My Approach: I created an efficient pipeline to train many unique classifiers on the new data simultaneously, and then run hundreds of pre-defined ensembles off of the results of those individual classifiers.

After I download the new data, I run a single shell script which starts my top 15 classifiers (including multiple iterations of Random Forest, Logistic Regression, Gradient Boost, Neural Network, and even Linear Regression). Within a couple minutes they all finish and write their predictions to a CSV with the same name as the classifier. Then the shell script kicks off my ensembles, which simply take all the CSVs and combine the prediction columns with various weightings. Using just 15 classifiers, I can create hundreds of uniquely weighted ensembles almost instantly, as all that needs to be done is take the set of 15 prediction columns, weight them according to some array of 15 integers, take the weighted average, and write the new set of predictions to another CSV. By following this methodology, I can actually improve my accuracy (as the different classifiers balance out each others' weaknesses) and provide myself with hundreds of options to submit in a very short period of time.
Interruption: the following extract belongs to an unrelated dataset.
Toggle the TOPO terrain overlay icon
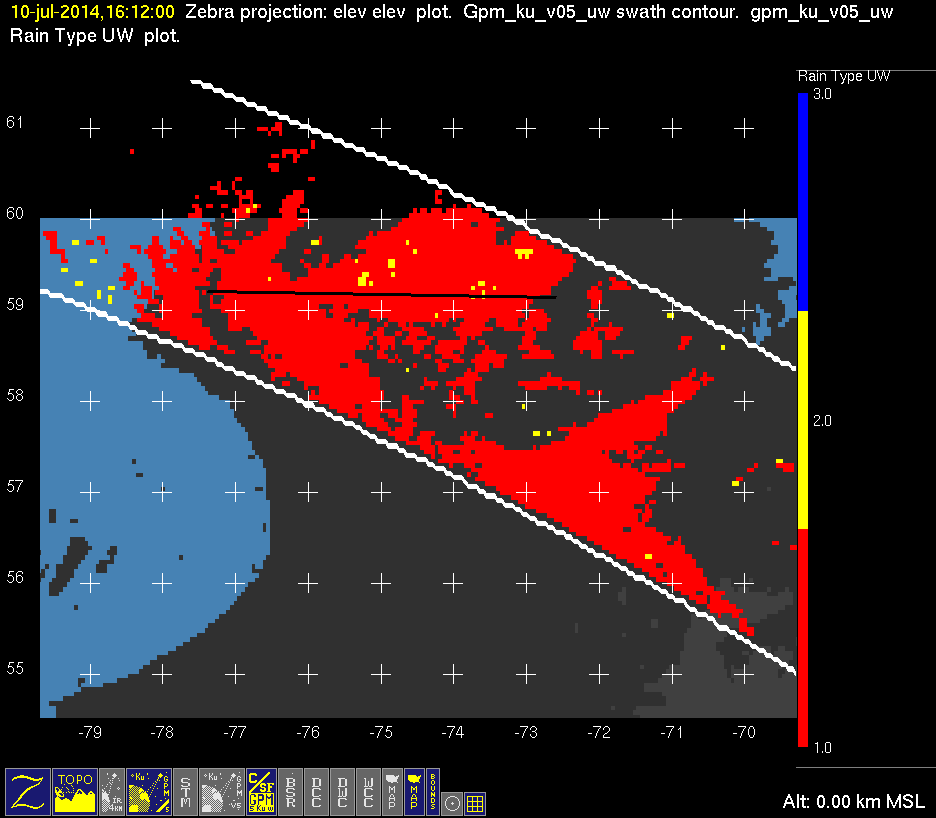936x818 pixels. [75, 791]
This means that, even if I'm not the first one to submit and I'm unable to pass the originality check on my first try, I can generally iterate through high-quality options much quicker than most. So, within the first 10-15 minutes I can usually get 3 very solid submissions in. Then i get to relax.

Conclusion

I'm hooked. If you're a data scientist, or just interested in giving it a try, I highly recommend Numerai. It's a great way to improve your skill set and get some real practice as a data scientist, and there's a ton of money to be made if you do a good job. As far as the NMR token, I don't have a very good sense of whether it will go up or down. There are actually some very interesting mechanics going into that which I can discuss in a later post. I'll continue to provide more updates on my results and experiences with Numerai as I go. Thanks for reading! Please give me an upvote and a resteem if you made it this far :)

Sort:  

Great. Looking forward to know more about your experience with numerai. I have attempted to participate but the few ideas I've tried have not shown promising results

Cool! Wasn't sure if any other Numerai users would actually see this. I didn't get too deep into the technicals on this post, but might consider posting some more detailed examples later

Soy trending https://steemit.com/@jhoshua1144 ya tienes mi upvote dejame tu upvote y yo te lo devolvere gracias por el apoyo,

Interesting!

Great article! I thought about entering this as I find the idea intriguing. The payouts seem to have gone up since I last investigated so maybe I'll take another look! It sounds like it needs an industrialised solution though if it comes down as much to speed as mathematics. Thanks for posting!

I just wish I had gotten in before they did their initial coin distribution (wasn't really an ICO). They distributed 1 million NMR to 12,000 data scientists

Just based on their performance, no financial investment needed

I saw. Plenty of wishes like that in the crypto space though! Hopefully still some opportunities left to come!

How would you suggest a complete newbie start in learning to do this?